Getting Oriented

Oregon's coastline begins in the north in the town of Astoria, which lies at the mouth of the Columbia River on the Washington state line. It’s a slow-going but spectacular 363-mile drive south along U.S. Highway 101 to the small town of Brookings at Oregon's southwestern corner, several miles from the California border. The rugged Coast Range flanks the entire coast to the east, providing a picturesque barrier between the ocean and the lush Willamette, Umpqua, and Rogue valleys, where you’ll find Oregon’s larger communities, including Portland and Eugene.

  • North Coast. As the primary gateway for both Portlanders and those visiting from neighboring Washington, the north coast is the busiest stretch of Oregon coastline, although it’s still rife with secluded coves and funky seaside hamlets. Its lighthouse-dotted shoreline stretches from the mouth of the Columbia River south to Pacific City. The 90-mile region includes the historic working-class fishing town of Astoria and its recent influx of hip cafés, indie boutiques, and restored hotels; family-friendly Seaside with its touristy but bustling boardwalk; art-fueled and refined Cannon Beach; laid-back and stunningly situated Manzanita Beach; and tiny Pacific City, where a colorful fleet of dories dots the wide, deep beach.
  • Central Coast. The 75-mile stretch from Lincoln City to Florence offers whale-watching, incomparable seafood, shell-covered beaches, candy confections, and close-up views of undersea life. At the north end, in Lincoln City visitors can indulge in gaming, shopping, golfing, and beachcombing. The harbor town of Depoe Bay is a center for whale-watching, and nearby Newport offers a stellar aquarium and science center. It's also home to one of Oregon's largest fishing fleets. The less-developed town of Yachats is a true seaside gem with astounding coastal views, where the only demands are to relax and enjoy an increasingly noteworthy restaurant scene. The cute town of Florence and its bustling downtown hugs the Siuslaw River—it’s also the northern access point for the Oregon dunes.

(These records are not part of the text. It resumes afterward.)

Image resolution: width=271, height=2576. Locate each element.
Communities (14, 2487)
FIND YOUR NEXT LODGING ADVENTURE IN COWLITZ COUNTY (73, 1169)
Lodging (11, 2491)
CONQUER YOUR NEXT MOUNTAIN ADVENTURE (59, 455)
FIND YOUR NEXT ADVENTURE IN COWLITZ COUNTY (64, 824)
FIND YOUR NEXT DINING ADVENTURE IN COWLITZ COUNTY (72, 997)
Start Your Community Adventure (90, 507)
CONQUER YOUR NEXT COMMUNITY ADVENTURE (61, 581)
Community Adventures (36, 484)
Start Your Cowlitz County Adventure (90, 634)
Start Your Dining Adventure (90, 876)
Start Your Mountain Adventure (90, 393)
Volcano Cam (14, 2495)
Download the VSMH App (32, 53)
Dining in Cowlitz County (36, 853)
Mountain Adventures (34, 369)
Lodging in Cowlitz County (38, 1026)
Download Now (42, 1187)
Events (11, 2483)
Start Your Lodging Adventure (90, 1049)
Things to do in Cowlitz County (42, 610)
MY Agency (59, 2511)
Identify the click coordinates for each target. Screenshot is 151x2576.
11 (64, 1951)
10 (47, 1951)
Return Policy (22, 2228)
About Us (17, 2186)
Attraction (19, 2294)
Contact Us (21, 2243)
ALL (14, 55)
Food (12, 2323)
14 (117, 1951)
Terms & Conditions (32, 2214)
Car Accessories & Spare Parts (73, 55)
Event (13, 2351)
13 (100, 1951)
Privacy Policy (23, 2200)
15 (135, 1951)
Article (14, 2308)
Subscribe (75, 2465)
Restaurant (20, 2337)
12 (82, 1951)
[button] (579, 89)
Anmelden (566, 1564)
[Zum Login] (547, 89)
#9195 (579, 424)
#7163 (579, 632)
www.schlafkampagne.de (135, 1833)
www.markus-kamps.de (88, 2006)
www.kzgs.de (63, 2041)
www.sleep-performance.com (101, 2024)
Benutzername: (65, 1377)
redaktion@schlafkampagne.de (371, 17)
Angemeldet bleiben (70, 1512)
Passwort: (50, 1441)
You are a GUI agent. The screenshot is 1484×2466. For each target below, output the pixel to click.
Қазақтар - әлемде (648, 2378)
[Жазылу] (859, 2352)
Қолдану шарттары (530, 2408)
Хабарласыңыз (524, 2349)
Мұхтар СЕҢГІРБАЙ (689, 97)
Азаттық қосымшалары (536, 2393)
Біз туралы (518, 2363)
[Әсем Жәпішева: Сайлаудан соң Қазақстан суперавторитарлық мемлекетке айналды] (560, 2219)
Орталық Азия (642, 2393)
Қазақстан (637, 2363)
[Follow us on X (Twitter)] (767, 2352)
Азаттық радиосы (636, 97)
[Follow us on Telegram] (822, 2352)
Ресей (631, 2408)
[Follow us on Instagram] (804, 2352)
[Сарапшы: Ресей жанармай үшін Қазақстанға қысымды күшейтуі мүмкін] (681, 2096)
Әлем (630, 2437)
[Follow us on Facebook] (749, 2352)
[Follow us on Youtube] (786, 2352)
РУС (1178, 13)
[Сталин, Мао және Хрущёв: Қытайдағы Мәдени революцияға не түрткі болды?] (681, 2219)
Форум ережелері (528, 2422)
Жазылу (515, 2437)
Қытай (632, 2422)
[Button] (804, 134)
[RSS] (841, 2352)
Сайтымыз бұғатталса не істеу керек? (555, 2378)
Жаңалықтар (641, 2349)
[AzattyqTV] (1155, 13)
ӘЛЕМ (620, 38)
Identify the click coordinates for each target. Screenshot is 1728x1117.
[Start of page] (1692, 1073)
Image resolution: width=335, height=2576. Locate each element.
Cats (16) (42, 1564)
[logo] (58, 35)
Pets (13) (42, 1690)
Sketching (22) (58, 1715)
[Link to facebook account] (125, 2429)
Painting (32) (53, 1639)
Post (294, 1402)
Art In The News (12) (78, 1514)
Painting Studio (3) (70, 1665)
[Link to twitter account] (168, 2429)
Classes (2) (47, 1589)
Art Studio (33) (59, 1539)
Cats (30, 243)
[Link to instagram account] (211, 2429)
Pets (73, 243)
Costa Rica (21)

  • South Coast. From the heart of Oregon dunes country in Reedsport to the southernmost Oregon town of Brookings, the 134-mile stretch of U.S. 101 is less touristy than points north, but still has mesmerizing beaches, headlands, and coastal rain forests in abundance. Coos Bay and adjacent North Bend make up the region’s largest population center. The beach town of Bandon is a world-class golfing destination that’s also popular for beachcombing and lighthouse gazing. Ruggedly situated and low-key Port Orford has gorgeous beach landscapes and a growing arts scene, while Gold Beach and Brookings, farther south, are bathed in sunshine.